改めて、私たちの過去から続く、ものづくりへのこだわりを見ていると、日本人は、もしかすると、ものづくりを高度化するために生まれてきた民族ではないかと思うほど、ものづくりのプロセスに抱く関心の強さは超弩級です。
わたしたちがこれまでに作り上げてきた高度なものづくりの技を、未来に向けてさらにブラッシュアップしていくことが重要だということについて、どなたも異論はないと思います。
国内からものづくりの場が消えつつあるなかで、日本のものづくりは終わりだという人がいますが、わたしは、まだまだ大きな可能性を秘めていると考えています。というよりも、むしろこれからが日本の感性を世界にアピールする本番ではないかと思います。
これまでわたしたちは西洋の科学技術を礼賛し、どちらかと言えば伝統的な考え方や行動様式を古いもの、劣るものとして退けてきました。
しかし、私たちが古いものとして退けてきた日本古来の伝統の上にあるものは西洋の文明から見ると、これまで全くなかった、新しいもの、新しい文化や価値観を持った新鮮なものであるという認識が欧米から表明されるようになってきました。文化遺産に登録された和食の世界、素材を加工し、味わうそのやり方もその一例です。
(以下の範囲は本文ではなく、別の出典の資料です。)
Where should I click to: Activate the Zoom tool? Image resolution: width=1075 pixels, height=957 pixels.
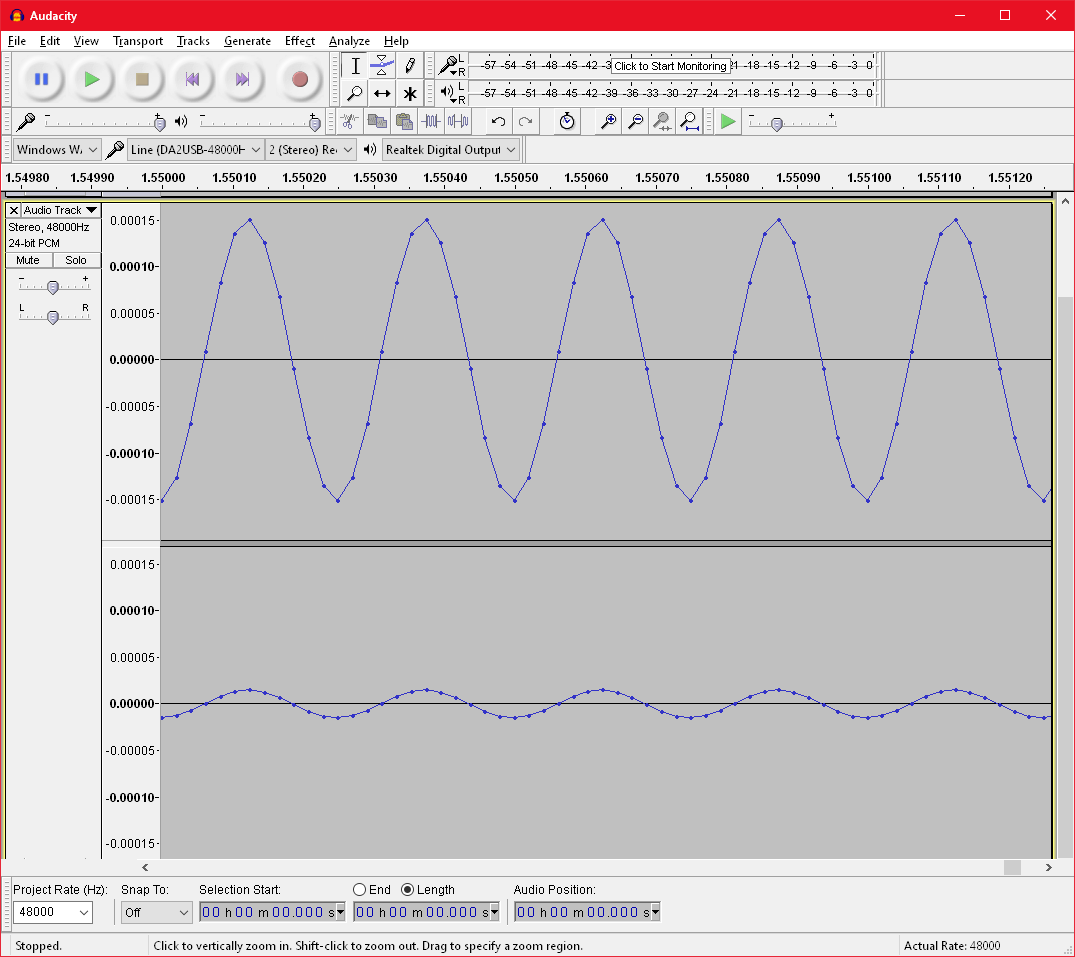[x=354, y=93]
一神教に対して、万物に神が宿るとする発想は、西洋思想から見ると、目からうろこのものでしょう。地球にはさまざまな民族が住んでいます。一つの価値基準ですべてを序列化するのではなく、それぞれの民族が独自の価値基準と文化を持って共存する、いわば、八百万の神の存在が、地球の共生という観点からも自然な発想であることは言うまでもありません。
それはある意味で、これまで競い合うことで自己の正しさを主張し合ってきた西洋の文明が、自分たちと価値観を共有しない他者の存在とそのもつ異質な価値観を先入観なく認め始めたということかもしれません。多様な森がエコロジカルに安定するというのは自然の摂理です。
西欧の文明が、明治以来、異質の存在として列強の仲間入りしようとしてきた東洋の小国に対して、その文化や価値観を理解するまでに150年という時代が必要だったということでしょうか。コミュニケーションを正しくかわすということが、いかに長い時間を必要とするものかということかもしれません。